Salt-mediated modulation of the mechanical properties and photothermal response of a chitosan/hyaluronic acid hydrogel

Abstract

A noncovalent chitosan (CS)/hyaluronic acid (HA) hydrogel characterized by favorable cytocompatibility, biodegradability and non-toxicity is reported. It bears a close resemblance to human skin and holds promising potential for application in medical engineering. Nevertheless, CS/HA hydrogels have not yet achieved widespread application due to their relatively weak mechanical properties. In this study, salts were utilized to regulate the mechanical properties of a CS/HA hydrogel. The results indicated that copper nitrate was the most effective regulator, as it transformed intramolecular hydrogen bonds into intermolecular hydrogen bonds and electrostatic interactions into cation chelations, respectively.
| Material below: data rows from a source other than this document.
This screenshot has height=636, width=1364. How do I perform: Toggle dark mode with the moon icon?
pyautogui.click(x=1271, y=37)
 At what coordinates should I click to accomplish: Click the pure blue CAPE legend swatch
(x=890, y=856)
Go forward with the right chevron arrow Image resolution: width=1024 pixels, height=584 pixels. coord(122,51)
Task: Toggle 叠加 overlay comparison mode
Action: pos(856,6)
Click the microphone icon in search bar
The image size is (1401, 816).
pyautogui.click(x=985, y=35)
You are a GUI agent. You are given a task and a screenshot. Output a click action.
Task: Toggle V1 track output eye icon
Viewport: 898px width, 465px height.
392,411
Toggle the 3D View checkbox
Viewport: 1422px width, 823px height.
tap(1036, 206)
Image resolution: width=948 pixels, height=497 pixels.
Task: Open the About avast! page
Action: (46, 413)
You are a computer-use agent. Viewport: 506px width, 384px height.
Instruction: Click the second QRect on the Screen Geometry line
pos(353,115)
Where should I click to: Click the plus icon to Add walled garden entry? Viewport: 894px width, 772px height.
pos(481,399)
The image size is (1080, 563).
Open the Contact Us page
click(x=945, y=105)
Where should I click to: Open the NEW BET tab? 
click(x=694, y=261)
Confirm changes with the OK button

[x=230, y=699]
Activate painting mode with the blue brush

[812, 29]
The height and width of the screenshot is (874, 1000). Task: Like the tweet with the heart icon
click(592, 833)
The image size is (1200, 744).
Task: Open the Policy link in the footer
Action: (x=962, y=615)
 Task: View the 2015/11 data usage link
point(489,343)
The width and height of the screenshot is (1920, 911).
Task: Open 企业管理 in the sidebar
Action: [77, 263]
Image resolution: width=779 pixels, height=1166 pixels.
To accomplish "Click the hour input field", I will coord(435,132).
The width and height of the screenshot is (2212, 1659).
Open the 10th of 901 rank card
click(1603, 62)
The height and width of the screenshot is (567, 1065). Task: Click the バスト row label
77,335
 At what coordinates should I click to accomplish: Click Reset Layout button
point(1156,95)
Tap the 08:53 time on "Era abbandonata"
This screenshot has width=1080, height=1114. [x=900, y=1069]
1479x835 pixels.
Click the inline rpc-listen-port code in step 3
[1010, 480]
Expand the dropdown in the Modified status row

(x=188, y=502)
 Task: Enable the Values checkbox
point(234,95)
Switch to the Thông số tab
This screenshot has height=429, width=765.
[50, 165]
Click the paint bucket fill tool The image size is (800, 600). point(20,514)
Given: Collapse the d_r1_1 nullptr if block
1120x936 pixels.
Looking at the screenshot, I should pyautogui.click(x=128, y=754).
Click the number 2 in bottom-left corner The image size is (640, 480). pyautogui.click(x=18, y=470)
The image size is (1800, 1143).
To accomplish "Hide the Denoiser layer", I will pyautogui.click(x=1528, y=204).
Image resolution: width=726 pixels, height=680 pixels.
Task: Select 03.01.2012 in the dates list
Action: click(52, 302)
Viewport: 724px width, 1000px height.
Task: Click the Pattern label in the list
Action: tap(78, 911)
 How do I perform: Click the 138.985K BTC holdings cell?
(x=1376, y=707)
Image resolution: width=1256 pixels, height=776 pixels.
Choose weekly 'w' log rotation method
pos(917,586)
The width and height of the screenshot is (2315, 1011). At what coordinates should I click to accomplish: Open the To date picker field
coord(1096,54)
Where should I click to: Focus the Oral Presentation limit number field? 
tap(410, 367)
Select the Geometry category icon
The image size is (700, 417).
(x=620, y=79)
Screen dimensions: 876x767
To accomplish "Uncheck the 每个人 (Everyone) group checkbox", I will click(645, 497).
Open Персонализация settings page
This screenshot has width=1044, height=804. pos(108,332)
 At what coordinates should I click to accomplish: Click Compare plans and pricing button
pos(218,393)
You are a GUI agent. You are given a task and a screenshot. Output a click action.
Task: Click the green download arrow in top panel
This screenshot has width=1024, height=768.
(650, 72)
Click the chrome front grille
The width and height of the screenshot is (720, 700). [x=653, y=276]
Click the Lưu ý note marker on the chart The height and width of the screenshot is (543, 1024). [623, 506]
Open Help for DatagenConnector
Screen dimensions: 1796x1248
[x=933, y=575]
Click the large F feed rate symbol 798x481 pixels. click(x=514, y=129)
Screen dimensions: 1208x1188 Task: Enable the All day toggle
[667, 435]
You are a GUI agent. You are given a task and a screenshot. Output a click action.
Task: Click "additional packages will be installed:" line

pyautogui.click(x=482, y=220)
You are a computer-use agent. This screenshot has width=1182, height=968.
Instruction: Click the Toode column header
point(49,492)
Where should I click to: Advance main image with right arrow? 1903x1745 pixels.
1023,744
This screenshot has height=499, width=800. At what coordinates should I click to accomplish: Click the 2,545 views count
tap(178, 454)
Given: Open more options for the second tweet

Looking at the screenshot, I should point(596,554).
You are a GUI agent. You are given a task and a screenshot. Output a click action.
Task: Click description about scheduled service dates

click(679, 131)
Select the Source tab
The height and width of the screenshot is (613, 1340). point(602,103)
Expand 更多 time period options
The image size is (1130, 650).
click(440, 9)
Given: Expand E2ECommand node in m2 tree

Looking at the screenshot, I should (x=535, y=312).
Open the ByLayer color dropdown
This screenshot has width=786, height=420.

The regular domains in the hydrogel were reduced, while the crosslinking was strengthened. Consequently, the toughness of the hydrogel was increased to 7.8 MJ m⁻³, 1253-fold that of the covalent CS/HA hydrogel. The salt effect was replicated in another two hydrogels, attesting to its generality. Hence, salt regulation proves to be an effective way to enhance the mechanical properties of hydrogels. In addition, the copper nitrate-regulated hydrogel exhibited favorable drug delivery behavior and photothermal response. Under near-infrared light exposure, the release rate and release amount of the loaded drug from the hydrogel increased by 40% and 39%, respectively, within 20 minutes, demonstrating its significant potential as a drug carrier.